Intolérable. Mémoires des extrêmes, Kamal Al-Solaylee, Perspective cavalière, 2022 (traduit par Étienne Gomez)

Kamal Al-Solaylee est né à Aden au Yémen, en 1964, dernier enfant d'une fratrie de onze. Sa mère, Safia est illettrée, son père Mohamed est un magnat de l'immobilier qui parle anglais et vit bien le protectorat anglais, s'en sert même pour réussir.

1967, l'arrivée au pouvoir des révolutionnaires socialistes met fin à ces années fastes et la famille est contrainte de s'exiler, d'abord à Beyrouth où elle garde un certain niveau de vie, puis au Caire où la vie d'exilé yéménite est plus difficile. C'est là que Kamal vivra sa jeunesse et son adolescence et qu'il découvrira son homosexualité, pas facile à vivre dans des pays qui se radicalisent.

Étienne Gomez, traducteur et éditeur, a réussi à dénicher un grand livre, et c'est moi, qui ne suis pourtant point féru de mémoires, qui l'écris. Kamal Al-Solaylee est passionnant parce qu'il ne s'apitoie pas, parce son livre est un mélange savamment dosé entre géopolitique, politique, histoire personnelle et familiale, histoire de l'exil, des exils devrais-je même dire...

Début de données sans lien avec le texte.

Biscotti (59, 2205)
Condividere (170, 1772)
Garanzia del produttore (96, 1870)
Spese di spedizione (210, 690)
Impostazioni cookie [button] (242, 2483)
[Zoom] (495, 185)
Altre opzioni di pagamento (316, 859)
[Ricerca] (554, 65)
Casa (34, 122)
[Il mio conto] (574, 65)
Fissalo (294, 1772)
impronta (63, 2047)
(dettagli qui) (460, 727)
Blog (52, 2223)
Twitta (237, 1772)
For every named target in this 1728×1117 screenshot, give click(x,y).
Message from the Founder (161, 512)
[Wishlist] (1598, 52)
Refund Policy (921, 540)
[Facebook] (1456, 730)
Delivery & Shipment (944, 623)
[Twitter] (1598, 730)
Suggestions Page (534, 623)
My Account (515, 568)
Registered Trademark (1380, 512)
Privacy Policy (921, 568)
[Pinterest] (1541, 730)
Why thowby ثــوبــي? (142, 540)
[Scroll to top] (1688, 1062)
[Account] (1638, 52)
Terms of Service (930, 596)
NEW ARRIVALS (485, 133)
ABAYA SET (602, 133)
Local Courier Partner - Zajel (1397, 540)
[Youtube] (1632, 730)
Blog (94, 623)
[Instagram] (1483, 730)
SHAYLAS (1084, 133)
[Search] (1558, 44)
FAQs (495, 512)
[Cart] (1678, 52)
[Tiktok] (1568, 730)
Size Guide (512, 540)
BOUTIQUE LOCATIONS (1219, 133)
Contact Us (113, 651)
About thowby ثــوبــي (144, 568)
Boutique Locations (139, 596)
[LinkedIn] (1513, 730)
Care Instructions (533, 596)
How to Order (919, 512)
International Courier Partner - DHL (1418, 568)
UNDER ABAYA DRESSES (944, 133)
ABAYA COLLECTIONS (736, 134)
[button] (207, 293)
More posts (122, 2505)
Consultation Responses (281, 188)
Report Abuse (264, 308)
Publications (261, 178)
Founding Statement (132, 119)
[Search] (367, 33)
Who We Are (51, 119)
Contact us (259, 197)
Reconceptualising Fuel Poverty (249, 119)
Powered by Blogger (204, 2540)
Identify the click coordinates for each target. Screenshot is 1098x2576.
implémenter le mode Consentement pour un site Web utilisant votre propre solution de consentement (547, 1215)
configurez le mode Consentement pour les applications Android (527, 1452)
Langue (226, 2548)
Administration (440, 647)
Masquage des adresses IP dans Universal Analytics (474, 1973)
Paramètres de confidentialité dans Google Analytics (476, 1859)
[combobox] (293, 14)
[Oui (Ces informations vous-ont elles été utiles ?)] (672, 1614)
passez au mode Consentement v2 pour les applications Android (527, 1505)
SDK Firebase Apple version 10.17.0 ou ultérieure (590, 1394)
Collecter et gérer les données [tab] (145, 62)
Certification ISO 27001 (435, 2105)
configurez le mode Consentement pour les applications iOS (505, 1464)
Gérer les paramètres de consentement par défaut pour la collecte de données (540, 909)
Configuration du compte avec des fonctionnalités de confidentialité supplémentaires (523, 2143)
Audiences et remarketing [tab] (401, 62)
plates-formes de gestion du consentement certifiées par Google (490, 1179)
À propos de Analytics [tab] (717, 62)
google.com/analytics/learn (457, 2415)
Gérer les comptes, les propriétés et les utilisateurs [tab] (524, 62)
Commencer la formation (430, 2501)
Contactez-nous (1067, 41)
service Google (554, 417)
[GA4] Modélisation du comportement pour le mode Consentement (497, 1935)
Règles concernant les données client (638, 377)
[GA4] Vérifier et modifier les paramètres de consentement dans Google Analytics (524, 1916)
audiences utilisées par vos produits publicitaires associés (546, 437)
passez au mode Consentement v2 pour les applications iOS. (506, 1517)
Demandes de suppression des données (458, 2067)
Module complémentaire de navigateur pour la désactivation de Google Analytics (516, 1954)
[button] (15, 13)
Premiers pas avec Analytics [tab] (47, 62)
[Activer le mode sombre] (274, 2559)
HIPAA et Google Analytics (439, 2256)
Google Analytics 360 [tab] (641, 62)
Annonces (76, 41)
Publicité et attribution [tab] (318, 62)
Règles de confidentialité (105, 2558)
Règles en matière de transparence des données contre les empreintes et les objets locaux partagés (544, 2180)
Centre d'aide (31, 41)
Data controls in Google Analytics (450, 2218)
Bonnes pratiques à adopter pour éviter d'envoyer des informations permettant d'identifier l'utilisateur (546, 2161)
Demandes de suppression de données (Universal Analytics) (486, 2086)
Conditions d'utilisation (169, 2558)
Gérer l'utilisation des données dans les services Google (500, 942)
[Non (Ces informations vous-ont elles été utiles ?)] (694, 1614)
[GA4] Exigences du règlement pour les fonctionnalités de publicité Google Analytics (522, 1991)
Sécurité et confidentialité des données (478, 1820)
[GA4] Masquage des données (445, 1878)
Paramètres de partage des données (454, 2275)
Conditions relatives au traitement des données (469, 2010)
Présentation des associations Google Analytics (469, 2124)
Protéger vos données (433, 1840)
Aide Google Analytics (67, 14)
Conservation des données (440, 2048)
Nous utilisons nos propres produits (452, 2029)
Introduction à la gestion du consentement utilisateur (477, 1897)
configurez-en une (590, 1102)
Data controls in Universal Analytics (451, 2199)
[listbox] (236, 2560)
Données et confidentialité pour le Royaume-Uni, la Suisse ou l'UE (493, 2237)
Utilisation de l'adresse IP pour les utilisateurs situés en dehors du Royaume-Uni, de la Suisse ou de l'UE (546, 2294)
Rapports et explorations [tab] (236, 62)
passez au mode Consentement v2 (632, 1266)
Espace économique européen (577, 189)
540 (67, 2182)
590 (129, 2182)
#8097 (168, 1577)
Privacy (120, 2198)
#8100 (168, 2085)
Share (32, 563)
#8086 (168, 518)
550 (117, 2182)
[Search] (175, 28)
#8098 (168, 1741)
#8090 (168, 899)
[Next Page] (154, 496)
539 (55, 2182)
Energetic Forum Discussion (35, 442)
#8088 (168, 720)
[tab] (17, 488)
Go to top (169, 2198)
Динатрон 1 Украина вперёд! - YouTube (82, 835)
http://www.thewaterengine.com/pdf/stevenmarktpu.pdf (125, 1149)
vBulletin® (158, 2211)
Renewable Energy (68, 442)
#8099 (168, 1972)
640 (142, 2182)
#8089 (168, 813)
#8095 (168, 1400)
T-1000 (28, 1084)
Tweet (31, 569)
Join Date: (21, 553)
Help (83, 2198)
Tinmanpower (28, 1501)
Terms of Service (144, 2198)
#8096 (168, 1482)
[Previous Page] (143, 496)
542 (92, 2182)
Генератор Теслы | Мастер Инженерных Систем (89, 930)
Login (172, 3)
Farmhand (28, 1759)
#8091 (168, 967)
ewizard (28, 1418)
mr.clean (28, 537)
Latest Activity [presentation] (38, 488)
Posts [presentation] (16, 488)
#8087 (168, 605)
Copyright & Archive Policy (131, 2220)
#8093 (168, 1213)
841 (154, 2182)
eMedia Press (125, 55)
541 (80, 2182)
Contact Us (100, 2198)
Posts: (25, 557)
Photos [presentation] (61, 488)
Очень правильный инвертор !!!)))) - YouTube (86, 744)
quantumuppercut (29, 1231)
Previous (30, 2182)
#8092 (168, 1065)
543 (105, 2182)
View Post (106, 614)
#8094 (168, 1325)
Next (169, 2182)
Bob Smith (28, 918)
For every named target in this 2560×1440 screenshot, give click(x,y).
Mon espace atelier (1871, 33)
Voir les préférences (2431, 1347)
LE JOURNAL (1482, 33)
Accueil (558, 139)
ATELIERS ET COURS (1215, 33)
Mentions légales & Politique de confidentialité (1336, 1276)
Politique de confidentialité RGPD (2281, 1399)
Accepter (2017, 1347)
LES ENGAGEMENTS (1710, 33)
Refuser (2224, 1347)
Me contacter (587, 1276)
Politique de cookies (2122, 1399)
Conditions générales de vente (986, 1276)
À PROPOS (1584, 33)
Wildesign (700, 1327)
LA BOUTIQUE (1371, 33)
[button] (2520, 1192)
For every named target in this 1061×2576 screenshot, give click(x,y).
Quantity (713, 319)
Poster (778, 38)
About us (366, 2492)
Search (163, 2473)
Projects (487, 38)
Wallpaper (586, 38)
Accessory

On assiste au changement radical des pays de son enfance et de son adolescence, le Yémen et l’Égypte, qui furent d'une grande tolérance, chacun y vivant librement sans que la religion impose ses dogmes. Kamal se souvient qu'il allait accompagner ses sœurs acheter des bikinis, qu'ils écoutaient de la musique occidentale, que sa famille profondément laïque ne pratiquait pas de religion. La première fois qu'il vit une femme voilée, ce fut une enseignante dans une école pour gens aisés, et ce voile était un signe social : celles qui en portaient étaient les femmes pauvres et non les plus favorisées. Lorsque cette enseignante essaya de convaincre des jeunes filles de se voiler, elle fut renvoyée sur pression des parents.

Puis, Kamal Al-Solaylee parle de la découverte progressive de son homosexualité dans un pays et une famille où l'on ne parlait pas de sexualité. Quelques signes arrivent : son peu d'appétence pour les jeux de garçons, une sensibilité dont ses sœurs usent pour les aider à choisir leurs vêtements, et puis des émois pour les acteurs davantage que pour les actrices... Puis, lorsqu'il comprend, à quatorze ans, il sait qu'il devra, un jour, quitter le Moyen-Orient et sa famille s'il veut vivre librement sa sexualité.

C'est un grand livre parce que l'auteur, en parlant de lui, parle de toute une période de profonds bouleversements dans les sociétés moyen-orientales mais aussi, plus globalement, dans le monde. Il est sobre, direct sans être cru, c'est même d'une grande pudeur. Nul besoin de connaître l'histoire des pays que l'auteur traverse, car en excellent journaliste, il dit tout en quelques phrases. 300 pages qui passent vite, qui instruisent et prônent tolérance et respect de chacun. Et j'aurais pu allonger ma recension tant le livre est riche et profond, mais le mieux est de le découvrir.

Si maintenant Kamal Al-Solaylee est devenu un universitaire canadien connu et reconnu, on mesure quels sacrifices, quel travail il a dû fournir pour y parvenir. Ce livre, paru en 2012, chez HarperCollins Canada, est postfacé par l'auteur dans sa version française de 2022 chez Perspective cavalière -avec cette superbe couverture signée Christophe Merlin et représentant Aden du temps du protectorat britannique-, qui parle notamment de l'accueil très difficile du livre dans sa famille retournée vivre au Yémen.

Kamal Al-Solaylee sera à Paris en octobre de cette année, le 10 au Café 61 (3 rue de l'Oise, 19e), le 13 à la librairie Le Merle Moqueur (51 rue de Bagnolet, 20e), et le 14 à l'Institut du monde arabe (1 rue des Fossés Saint-Bernard, 5e).